**Provided records**
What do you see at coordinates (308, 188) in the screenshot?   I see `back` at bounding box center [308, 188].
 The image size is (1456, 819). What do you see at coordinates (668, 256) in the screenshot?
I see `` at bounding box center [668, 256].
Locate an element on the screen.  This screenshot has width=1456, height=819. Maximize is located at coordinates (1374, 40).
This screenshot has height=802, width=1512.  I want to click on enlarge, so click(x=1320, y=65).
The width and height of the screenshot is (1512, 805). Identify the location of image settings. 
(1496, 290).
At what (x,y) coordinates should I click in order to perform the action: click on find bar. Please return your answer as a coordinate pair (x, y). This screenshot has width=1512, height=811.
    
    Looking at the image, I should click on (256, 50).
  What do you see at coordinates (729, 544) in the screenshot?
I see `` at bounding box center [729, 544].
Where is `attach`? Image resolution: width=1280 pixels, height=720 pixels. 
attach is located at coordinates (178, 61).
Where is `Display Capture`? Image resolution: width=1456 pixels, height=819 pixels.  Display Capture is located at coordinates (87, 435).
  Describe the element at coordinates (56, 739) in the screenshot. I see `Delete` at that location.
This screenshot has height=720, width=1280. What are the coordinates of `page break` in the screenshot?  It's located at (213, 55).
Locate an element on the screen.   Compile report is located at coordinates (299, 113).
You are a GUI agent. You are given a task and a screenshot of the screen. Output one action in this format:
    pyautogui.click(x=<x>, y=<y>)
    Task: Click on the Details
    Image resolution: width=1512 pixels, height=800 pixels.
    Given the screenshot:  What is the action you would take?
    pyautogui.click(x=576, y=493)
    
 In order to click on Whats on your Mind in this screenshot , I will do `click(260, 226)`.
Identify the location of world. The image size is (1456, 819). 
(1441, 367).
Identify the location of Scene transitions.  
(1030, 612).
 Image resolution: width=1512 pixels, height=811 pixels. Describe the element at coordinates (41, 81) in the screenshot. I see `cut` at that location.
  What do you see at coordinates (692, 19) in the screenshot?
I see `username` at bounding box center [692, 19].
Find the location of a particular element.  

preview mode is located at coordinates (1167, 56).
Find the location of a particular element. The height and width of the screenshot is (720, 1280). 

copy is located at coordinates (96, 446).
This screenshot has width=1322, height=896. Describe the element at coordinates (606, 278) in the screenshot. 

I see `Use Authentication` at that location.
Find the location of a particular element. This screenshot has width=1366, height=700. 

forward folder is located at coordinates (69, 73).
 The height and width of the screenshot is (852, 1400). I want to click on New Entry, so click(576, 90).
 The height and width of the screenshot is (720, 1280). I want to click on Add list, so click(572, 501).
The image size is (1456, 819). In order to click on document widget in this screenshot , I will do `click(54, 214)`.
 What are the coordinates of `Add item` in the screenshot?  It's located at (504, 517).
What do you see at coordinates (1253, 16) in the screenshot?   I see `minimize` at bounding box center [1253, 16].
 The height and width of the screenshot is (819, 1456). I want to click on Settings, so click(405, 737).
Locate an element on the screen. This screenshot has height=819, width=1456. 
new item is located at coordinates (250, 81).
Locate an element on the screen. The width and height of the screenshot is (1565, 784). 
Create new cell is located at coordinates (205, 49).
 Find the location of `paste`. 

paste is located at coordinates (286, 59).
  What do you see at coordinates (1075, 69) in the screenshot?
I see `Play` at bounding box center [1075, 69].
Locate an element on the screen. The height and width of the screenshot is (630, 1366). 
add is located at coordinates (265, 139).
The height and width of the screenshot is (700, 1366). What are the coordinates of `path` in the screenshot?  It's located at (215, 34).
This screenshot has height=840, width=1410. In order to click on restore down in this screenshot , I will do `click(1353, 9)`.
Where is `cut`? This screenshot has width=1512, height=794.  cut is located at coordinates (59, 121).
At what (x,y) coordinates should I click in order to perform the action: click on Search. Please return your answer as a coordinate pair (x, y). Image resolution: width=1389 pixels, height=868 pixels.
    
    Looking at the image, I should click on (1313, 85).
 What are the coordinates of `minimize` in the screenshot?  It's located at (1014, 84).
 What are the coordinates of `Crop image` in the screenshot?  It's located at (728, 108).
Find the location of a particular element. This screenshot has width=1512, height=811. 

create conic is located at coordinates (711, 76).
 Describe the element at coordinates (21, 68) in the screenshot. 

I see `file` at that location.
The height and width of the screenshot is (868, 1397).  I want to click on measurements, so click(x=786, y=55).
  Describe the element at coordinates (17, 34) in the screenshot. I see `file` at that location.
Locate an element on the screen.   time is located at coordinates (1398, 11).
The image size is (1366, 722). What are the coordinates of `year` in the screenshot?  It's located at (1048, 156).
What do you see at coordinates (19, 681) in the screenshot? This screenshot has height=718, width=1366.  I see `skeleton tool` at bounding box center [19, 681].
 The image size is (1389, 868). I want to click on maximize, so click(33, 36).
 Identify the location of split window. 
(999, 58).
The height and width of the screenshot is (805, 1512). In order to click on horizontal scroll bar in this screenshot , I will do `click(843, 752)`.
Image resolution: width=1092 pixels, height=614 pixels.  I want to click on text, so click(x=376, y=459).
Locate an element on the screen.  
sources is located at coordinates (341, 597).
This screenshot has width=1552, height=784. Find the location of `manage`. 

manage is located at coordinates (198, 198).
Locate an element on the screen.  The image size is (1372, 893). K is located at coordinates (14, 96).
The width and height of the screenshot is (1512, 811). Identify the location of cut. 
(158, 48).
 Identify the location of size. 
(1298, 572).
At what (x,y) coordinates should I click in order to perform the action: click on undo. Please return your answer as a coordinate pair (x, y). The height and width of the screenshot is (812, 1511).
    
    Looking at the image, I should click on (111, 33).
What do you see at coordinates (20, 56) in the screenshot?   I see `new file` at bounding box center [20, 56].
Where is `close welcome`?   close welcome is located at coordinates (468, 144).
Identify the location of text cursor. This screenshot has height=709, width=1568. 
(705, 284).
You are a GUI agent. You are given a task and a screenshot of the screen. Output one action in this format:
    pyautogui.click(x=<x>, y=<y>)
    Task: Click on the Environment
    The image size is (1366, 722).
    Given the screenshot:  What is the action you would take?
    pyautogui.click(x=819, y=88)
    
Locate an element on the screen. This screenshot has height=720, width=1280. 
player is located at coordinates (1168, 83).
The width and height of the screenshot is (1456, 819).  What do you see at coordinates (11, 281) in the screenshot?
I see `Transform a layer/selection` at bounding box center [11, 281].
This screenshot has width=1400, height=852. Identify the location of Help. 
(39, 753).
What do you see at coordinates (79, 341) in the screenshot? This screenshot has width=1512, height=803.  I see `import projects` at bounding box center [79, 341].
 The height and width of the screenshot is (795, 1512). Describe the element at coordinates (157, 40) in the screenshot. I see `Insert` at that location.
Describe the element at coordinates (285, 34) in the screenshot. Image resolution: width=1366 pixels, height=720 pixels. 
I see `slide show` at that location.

**Written problem**
Convert all of the data above into a Markdown table with the columns Row and Content. Put a row number under Row and the line itself under Content, and leave out blank lines.

**Output for this task**
| Row | Content |
|---|---|
| 1 | What do you see at coordinates (308, 188) in the screenshot?   I see `back` at bounding box center [308, 188]. |
| 2 |  The image size is (1456, 819). What do you see at coordinates (668, 256) in the screenshot? |
| 3 | I see `` at bounding box center [668, 256]. |
| 4 | Locate an element on the screen.  This screenshot has width=1456, height=819. Maximize is located at coordinates (1374, 40). |
| 5 | This screenshot has height=802, width=1512.  I want to click on enlarge, so click(x=1320, y=65). |
| 6 | The width and height of the screenshot is (1512, 805). Identify the location of image settings.  |
| 7 | (1496, 290). |
| 8 | At what (x,y) coordinates should I click in order to perform the action: click on find bar. Please return your answer as a coordinate pair (x, y). This screenshot has width=1512, height=811. |
| 9 |     Looking at the image, I should click on (256, 50). |
| 10 |   What do you see at coordinates (729, 544) in the screenshot? |
| 11 | I see `` at bounding box center [729, 544]. |
| 12 | Where is `attach`? Image resolution: width=1280 pixels, height=720 pixels.  |
| 13 | attach is located at coordinates (178, 61). |
| 14 | Where is `Display Capture`? Image resolution: width=1456 pixels, height=819 pixels.  Display Capture is located at coordinates (87, 435). |
| 15 |   Describe the element at coordinates (56, 739) in the screenshot. I see `Delete` at that location. |
| 16 | This screenshot has height=720, width=1280. What are the coordinates of `page break` in the screenshot?  It's located at (213, 55). |
| 17 | Locate an element on the screen.   Compile report is located at coordinates (299, 113). |
| 18 | You are a GUI agent. You are given a task and a screenshot of the screen. Output one action in this format: |
| 19 |     pyautogui.click(x=<x>, y=<y>) |
| 20 |     Task: Click on the Details |
| 21 |     Image resolution: width=1512 pixels, height=800 pixels. |
| 22 |     Given the screenshot:  What is the action you would take? |
| 23 |     pyautogui.click(x=576, y=493) |
| 24 |  In order to click on Whats on your Mind in this screenshot , I will do `click(260, 226)`. |
| 25 | Identify the location of world. The image size is (1456, 819).  |
| 26 | (1441, 367). |
| 27 | Identify the location of Scene transitions.   |
| 28 | (1030, 612). |
| 29 |  Image resolution: width=1512 pixels, height=811 pixels. Describe the element at coordinates (41, 81) in the screenshot. I see `cut` at that location. |
| 30 |   What do you see at coordinates (692, 19) in the screenshot? |
| 31 | I see `username` at bounding box center [692, 19]. |
| 32 | Find the location of a particular element.   |
| 33 | preview mode is located at coordinates (1167, 56). |
| 34 | Find the location of a particular element. The height and width of the screenshot is (720, 1280).  |
| 35 | copy is located at coordinates (96, 446). |
| 36 | This screenshot has width=1322, height=896. Describe the element at coordinates (606, 278) in the screenshot.  |
| 37 | I see `Use Authentication` at that location. |
| 38 | Find the location of a particular element. This screenshot has width=1366, height=700.  |
| 39 | forward folder is located at coordinates (69, 73). |
| 40 |  The height and width of the screenshot is (852, 1400). I want to click on New Entry, so click(576, 90). |
| 41 |  The height and width of the screenshot is (720, 1280). I want to click on Add list, so click(572, 501). |
| 42 | The image size is (1456, 819). In order to click on document widget in this screenshot , I will do `click(54, 214)`. |
| 43 |  What are the coordinates of `Add item` in the screenshot?  It's located at (504, 517). |
| 44 | What do you see at coordinates (1253, 16) in the screenshot?   I see `minimize` at bounding box center [1253, 16]. |
| 45 |  The height and width of the screenshot is (819, 1456). I want to click on Settings, so click(405, 737). |
| 46 | Locate an element on the screen. This screenshot has height=819, width=1456.  |
| 47 | new item is located at coordinates (250, 81). |
| 48 | Locate an element on the screen. The width and height of the screenshot is (1565, 784).  |
| 49 | Create new cell is located at coordinates (205, 49). |
| 50 |  Find the location of `paste`.  |
| 51 | paste is located at coordinates (286, 59). |
| 52 |   What do you see at coordinates (1075, 69) in the screenshot? |
| 53 | I see `Play` at bounding box center [1075, 69]. |
| 54 | Locate an element on the screen. The height and width of the screenshot is (630, 1366).  |
| 55 | add is located at coordinates (265, 139). |
| 56 | The height and width of the screenshot is (700, 1366). What are the coordinates of `path` in the screenshot?  It's located at (215, 34). |
| 57 | This screenshot has height=840, width=1410. In order to click on restore down in this screenshot , I will do `click(1353, 9)`. |
| 58 | Where is `cut`? This screenshot has width=1512, height=794.  cut is located at coordinates (59, 121). |
| 59 | At what (x,y) coordinates should I click in order to perform the action: click on Search. Please return your answer as a coordinate pair (x, y). Image resolution: width=1389 pixels, height=868 pixels. |
| 60 |     Looking at the image, I should click on (1313, 85). |
| 61 |  What are the coordinates of `minimize` in the screenshot?  It's located at (1014, 84). |
| 62 |  What are the coordinates of `Crop image` in the screenshot?  It's located at (728, 108). |
| 63 | Find the location of a particular element. This screenshot has width=1512, height=811.  |
| 64 | create conic is located at coordinates (711, 76). |
| 65 |  Describe the element at coordinates (21, 68) in the screenshot.  |
| 66 | I see `file` at that location. |
| 67 | The height and width of the screenshot is (868, 1397).  I want to click on measurements, so click(x=786, y=55). |
| 68 |   Describe the element at coordinates (17, 34) in the screenshot. I see `file` at that location. |
| 69 | Locate an element on the screen.   time is located at coordinates (1398, 11). |
| 70 | The image size is (1366, 722). What are the coordinates of `year` in the screenshot?  It's located at (1048, 156). |
| 71 | What do you see at coordinates (19, 681) in the screenshot? This screenshot has height=718, width=1366.  I see `skeleton tool` at bounding box center [19, 681]. |
| 72 |  The image size is (1389, 868). I want to click on maximize, so click(33, 36). |
| 73 |  Identify the location of split window.  |
| 74 | (999, 58). |
| 75 | The height and width of the screenshot is (805, 1512). In order to click on horizontal scroll bar in this screenshot , I will do `click(843, 752)`. |
| 76 | Image resolution: width=1092 pixels, height=614 pixels.  I want to click on text, so click(x=376, y=459). |
| 77 | Locate an element on the screen.   |
| 78 | sources is located at coordinates (341, 597). |
| 79 | This screenshot has width=1552, height=784. Find the location of `manage`.  |
| 80 | manage is located at coordinates (198, 198). |
| 81 | Locate an element on the screen.  The image size is (1372, 893). K is located at coordinates (14, 96). |
| 82 | The width and height of the screenshot is (1512, 811). Identify the location of cut.  |
| 83 | (158, 48). |
| 84 |  Identify the location of size.  |
| 85 | (1298, 572). |
| 86 | At what (x,y) coordinates should I click in order to perform the action: click on undo. Please return your answer as a coordinate pair (x, y). The height and width of the screenshot is (812, 1511). |
| 87 |     Looking at the image, I should click on (111, 33). |
| 88 | What do you see at coordinates (20, 56) in the screenshot?   I see `new file` at bounding box center [20, 56]. |
| 89 | Where is `close welcome`?   close welcome is located at coordinates (468, 144). |
| 90 | Identify the location of text cursor. This screenshot has height=709, width=1568.  |
| 91 | (705, 284). |
| 92 | You are a GUI agent. You are given a task and a screenshot of the screen. Output one action in this format: |
| 93 |     pyautogui.click(x=<x>, y=<y>) |
| 94 |     Task: Click on the Environment |
| 95 |     The image size is (1366, 722). |
| 96 |     Given the screenshot:  What is the action you would take? |
| 97 |     pyautogui.click(x=819, y=88) |
| 98 | Locate an element on the screen. This screenshot has height=720, width=1280.  |
| 99 | player is located at coordinates (1168, 83). |
| 100 | The width and height of the screenshot is (1456, 819).  What do you see at coordinates (11, 281) in the screenshot? |
| 101 | I see `Transform a layer/selection` at bounding box center [11, 281]. |
| 102 | This screenshot has width=1400, height=852. Identify the location of Help.  |
| 103 | (39, 753). |
| 104 | What do you see at coordinates (79, 341) in the screenshot? This screenshot has width=1512, height=803.  I see `import projects` at bounding box center [79, 341]. |
| 105 |  The height and width of the screenshot is (795, 1512). Describe the element at coordinates (157, 40) in the screenshot. I see `Insert` at that location. |
| 106 | Describe the element at coordinates (285, 34) in the screenshot. Image resolution: width=1366 pixels, height=720 pixels.  |
| 107 | I see `slide show` at that location. |